Tak di pungkiri jika Desta sesungguhnya sangat mengagumi Anjani. Ia wanita yang menurutnya dewasa, pintar dan teguh pada pendirian. Konsentrasinya pada studi sepertinya tak memberi ruang pada urusan cinta. Tak pernah sedikitpun Anjani cerita ketertarikan pada seseorang, bahkan soal cinta. Menurut Desta, Anjani seperti telah melipat kehidupan cintanya sejak pertama kali mereka bersahabat. Cerita Anjani adalah cerita kehidupan dengan segala pernik yang jauh dari urusan cinta. Kalaupun cerita cinta, pasti reaksi terhadap kehidupan Desta. Itupun lebih banyak soal kritik dan nasehat.
“Ada cerita apa kamu mengajakku bertemu lagi ditempat ini?” tanya Desta dengan suara datar dan tenang.
“Ya, kan sebentar lagi aku wisuda. Dan setelah itu aku akan pergi dari sini entah kemana nanti. Kita tak akan lagi duduk bersama ditempat ini kecuali sesekali kalau aku kangen, entah kapan,” jawab Anjani sambil tersenyum.
Desta mengangguk angguk mendengar kata kata Anjani. Hatinya tiba tiba seperti terasa berat, karena waktu berpisah itu makin dekat dan itu artinya tak ada lagi sosok yang bisa diajak bicara dan memberi nasehat.

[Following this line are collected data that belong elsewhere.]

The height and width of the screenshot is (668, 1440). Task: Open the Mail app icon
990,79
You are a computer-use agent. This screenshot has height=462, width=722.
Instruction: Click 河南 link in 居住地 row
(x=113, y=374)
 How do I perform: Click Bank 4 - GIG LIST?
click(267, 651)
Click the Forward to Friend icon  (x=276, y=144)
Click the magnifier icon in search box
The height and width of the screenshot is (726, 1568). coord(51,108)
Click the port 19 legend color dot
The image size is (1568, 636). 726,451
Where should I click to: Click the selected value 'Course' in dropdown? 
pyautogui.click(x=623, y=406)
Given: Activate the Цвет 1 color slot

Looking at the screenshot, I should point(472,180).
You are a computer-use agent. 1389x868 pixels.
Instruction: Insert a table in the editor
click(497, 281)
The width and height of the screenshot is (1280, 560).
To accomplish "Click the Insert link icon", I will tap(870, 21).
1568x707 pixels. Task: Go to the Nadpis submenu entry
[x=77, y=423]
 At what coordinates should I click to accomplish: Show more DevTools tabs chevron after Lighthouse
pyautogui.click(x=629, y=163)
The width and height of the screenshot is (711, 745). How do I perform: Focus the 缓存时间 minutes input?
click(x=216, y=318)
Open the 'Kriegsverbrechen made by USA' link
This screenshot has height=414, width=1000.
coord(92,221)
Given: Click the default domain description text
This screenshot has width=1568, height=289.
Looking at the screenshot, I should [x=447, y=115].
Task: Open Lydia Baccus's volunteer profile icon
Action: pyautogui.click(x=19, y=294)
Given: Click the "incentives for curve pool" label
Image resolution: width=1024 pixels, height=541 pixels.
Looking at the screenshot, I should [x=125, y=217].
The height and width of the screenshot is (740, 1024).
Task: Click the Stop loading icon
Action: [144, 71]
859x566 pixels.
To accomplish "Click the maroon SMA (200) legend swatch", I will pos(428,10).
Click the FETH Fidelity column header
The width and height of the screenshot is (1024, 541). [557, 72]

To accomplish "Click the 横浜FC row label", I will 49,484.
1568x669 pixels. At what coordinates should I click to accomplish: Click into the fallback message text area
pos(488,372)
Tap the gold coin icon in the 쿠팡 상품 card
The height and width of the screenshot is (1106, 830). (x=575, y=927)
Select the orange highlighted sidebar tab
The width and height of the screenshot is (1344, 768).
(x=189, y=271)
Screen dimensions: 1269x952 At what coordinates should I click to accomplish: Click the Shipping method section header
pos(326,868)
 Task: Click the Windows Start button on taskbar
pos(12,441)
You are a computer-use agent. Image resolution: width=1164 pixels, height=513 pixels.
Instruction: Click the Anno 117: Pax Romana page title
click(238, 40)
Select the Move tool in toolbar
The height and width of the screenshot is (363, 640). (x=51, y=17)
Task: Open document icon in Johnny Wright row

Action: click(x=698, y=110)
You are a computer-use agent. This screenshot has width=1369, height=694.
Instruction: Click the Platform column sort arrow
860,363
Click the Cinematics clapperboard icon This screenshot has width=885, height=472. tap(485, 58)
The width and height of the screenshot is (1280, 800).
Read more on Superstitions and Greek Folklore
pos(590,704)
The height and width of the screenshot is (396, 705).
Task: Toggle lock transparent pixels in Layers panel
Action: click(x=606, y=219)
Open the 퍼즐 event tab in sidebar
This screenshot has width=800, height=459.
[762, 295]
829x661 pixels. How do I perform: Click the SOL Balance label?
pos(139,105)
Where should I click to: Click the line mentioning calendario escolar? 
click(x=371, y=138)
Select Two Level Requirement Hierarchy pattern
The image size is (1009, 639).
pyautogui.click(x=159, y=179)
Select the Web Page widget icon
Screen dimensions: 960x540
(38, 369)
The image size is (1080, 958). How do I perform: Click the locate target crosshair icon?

“Tak ada yang ingin kamu ceritakan atau kamu nasehatkan untukku sebelum kita nanti berpisah?” ucap Desta dengan hati yang terlihat berat.
Anjani tersenyum melihat sahabatnya seperti mengiba. Sesuatu yang tak biasanya.
“Ada satu hal saja yang ingin kukatakan padamu,” kata Anjani tersenyum sambil memandang wajah sahabatnya
“Apa itu?”
“Aku ingin membuka lipatan cintamu”
Desta tertegun mendengar pernyataan Anjani yang terasa aneh.
“Buat apa kau membukanya, itu sudah jadi keputusanku” kata Desta dengan mimik serius.
“Buatku…”
“Buatmu..?”
“Ya.. buatku”
“Aku tak paham, maksudmu”
Anjani tersenyum melihat sahabatnya yang masih dengan pikiran meraba.
“Jika kamu ijinkan, aku ingin membuka lipatan cintamu atau aku ingin berada bersamamu dalam lipatan cintamu” kata Anjani dengan tenang dan tetap dengan senyumnya.
Desta terlihat tegang mendengar kata kata Anjani. Ia tak percaya kalimat itu meluncur dari mulut sahabatnya.
“Kamu serius, Anjani?” tanya Desta tak percaya.
“Serius..” jawab Anjanj
“Itu tak mungkin, dan tak boleh terjadi” kata Desta dengan penuh keyakinan.
“Mengapa..”
“Aku tak ingin ada lagi luka karena sikapku, apalagi kamu, sahabatku yang kusayangi, tidak..”
Anjani mencoba tersenyum melihat sahabatnya bersikukuh dengan keputusannya.
“Kamu telah mengerti arti luka, dan tak mungkin lagi kamu akan membuat luka baru,” kata Anjani dengan ucapan yang tenang
“Tidak Anjani, aku merasa seperti katamu yang selalu kuingat, cintaku picisan,” kata Desta berusaha bertahan.
Desta merasa dibuat terheran heran. Sahabatnya yang sebenarnya dia kagumi dan selalu meremahkan cintanya tiba tiba ingin mendapatkan cintanya.
“Ya, cintamu picisan. Itu dulu. Sekarang kamu sudah berubah. Saat ini kamu tahu begitu berartinya hati perempuan dan kamu pasti akan menjaganya. Aku ingin jadi perempuan yang kamu akan menaruh hormat kepadanya,” kata Anjani
“Kamu yakin, aku telah berubah?” tanya Desta merasa tak yakin pada dirinya
Anjani hanya tersenyum, “Besarnya tekadmu adalah keinginan besarmu untuk berubah. Aku yakin itu”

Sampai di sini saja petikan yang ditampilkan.